The Origins of Corruption in the New York City Police Department

In 2013, as Frey probed allegations that Rice had falsified work records, he wanted his investigators to examine a broader cross section of the detective's cases and perform a citywide audit of other cops to see if they did the same thing.

He also wanted to probe whether Rice took NYPD pay while he worked a second job at the power-washing company he owns. Higherups blocked all those efforts, Frey said. He was urged to end the investigation, and his bosses were unwilling to press the Queens DA to open a criminal probe, he said. Frey told The News he was appalled that Rice's penalty was just 20 days, with no criminal referral to prosecutors.

He was found to have made up dozens of fake names and addresses to close 22 grand larceny cases.

  • After finding 10 additional cases with dozens more fake names and addresses, the NYPD on May 17 filed new charges against Rice, demoted him and forced him to retire;
  • Now, as then, the great majority of police are dedicated civil servants rather than crooked predators;
  • Higherups blocked all those efforts, Frey said;
  • Warner Frey holds his captain's shield, captain's bars and two medals in his home on May 25.

Advertisement In the wake of those articles, however, both the NYPD and the Queens district attorney's office opened new investigations into Rice's history. After finding 10 additional cases with dozens more fake names and addresses, the NYPD on May 17 filed new charges against Rice, demoted him and forced him to retire. He may face criminal charges. Frey called Police Commissioner James O'Neill's decision this month to reopen the investigation and penalize Rice 60 days for the additional misconduct, "commendable.

Ruben Duquewhich found Duque often stayed home when he claimed he was at work investigating robberies in the subways. Duque not only kept his job, but he was promoted while the investigation was pending. During that investigation, Frey said, now-Chief of Detectives Dermot Shea pressured him to close the case because Duque's brother Juan, also a cop, was a favored aide.

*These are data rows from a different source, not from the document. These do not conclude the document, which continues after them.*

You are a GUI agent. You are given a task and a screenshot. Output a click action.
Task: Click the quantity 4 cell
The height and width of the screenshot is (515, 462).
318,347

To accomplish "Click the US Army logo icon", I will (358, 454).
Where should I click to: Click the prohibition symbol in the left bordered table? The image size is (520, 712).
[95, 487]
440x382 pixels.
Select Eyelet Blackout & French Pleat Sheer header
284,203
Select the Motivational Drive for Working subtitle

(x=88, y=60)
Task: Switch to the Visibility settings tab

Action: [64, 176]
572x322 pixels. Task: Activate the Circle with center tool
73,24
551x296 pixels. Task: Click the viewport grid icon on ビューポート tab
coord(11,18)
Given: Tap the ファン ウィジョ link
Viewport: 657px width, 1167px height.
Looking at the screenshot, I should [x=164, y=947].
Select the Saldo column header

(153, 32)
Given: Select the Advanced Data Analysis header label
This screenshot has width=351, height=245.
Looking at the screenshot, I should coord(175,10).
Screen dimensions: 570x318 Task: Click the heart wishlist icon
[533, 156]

Nobody has justified it. To assert otherwise with no proof is an unfair and baseless character attack. Adam Lamboywho was found to have been stealing time while he was supposedly working rape cases. Lamboy, who boasted of having top brass on speed dial, kept his job despite getting nailed by Frey's team.

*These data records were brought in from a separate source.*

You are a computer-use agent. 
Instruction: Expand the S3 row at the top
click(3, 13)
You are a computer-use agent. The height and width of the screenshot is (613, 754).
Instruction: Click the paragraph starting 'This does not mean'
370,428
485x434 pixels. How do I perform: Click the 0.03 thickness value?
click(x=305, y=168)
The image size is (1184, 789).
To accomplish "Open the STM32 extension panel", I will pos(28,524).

  • He was found to have made up dozens of fake names and addresses to close 22 grand larceny cases;
  • Internal Affairs is supposed to handle all criminal probes of cops, while investigations units handle noncriminal misconduct.

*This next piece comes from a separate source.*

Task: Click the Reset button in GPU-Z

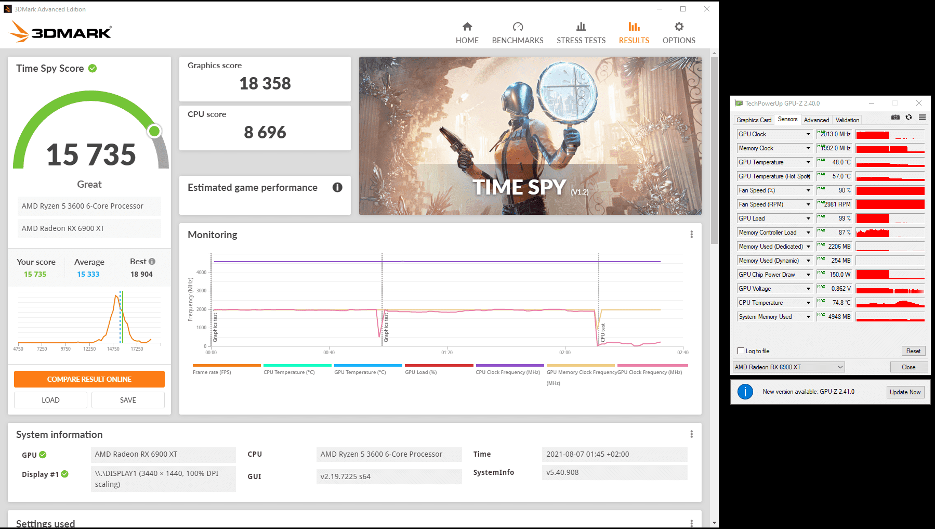Action: [x=913, y=351]
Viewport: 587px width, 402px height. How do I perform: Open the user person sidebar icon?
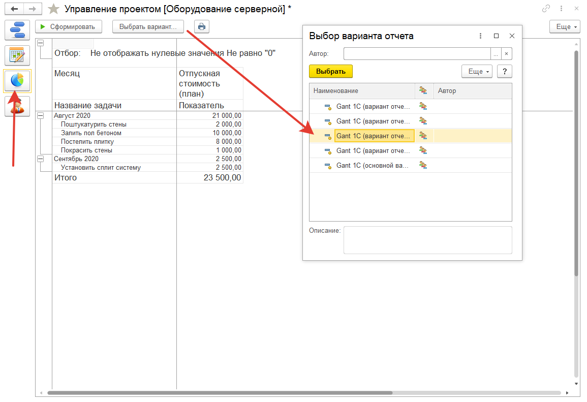click(17, 106)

Lamboy might still be with the NYPD had he not gone with another cop to Seattle and behaved improperly with a rape victim. In contrast, Frey said, a special victims detective, Reiner Fehrenbach, who was not a favored cop, lost 20 vacation days in 2014 — the same punishment as Rice — for merely failing to sign out in a logbook. Frey said he recommended a lesser punishment for Fehrenbach, but higherups overruled him because, he believes, they didn't like Fehrenbach.

A detective was in trouble for firing his gun in New Jersey under questionable circumstances. An Internal Affairs Bureau cop called Frey and asked if he would recommend a pending promotion for the detective. Frey declined because the case was still open and there were issues that needed to be resolved.

Soon four chiefs called and begged him to give his seal of approval, Frey said.

Frey's police hat, and law school degrees. Frey thinks that the chiefs in a given bureau should be barred from meddling in cases in their commands. The disciplinary system should be influence-free, he said. They are like kings. At one point, an inspector and another officer, both armed, waited outside his home in an unmarked car. My neighbors were terrified. I just wanted to comment about the system that generated these cases.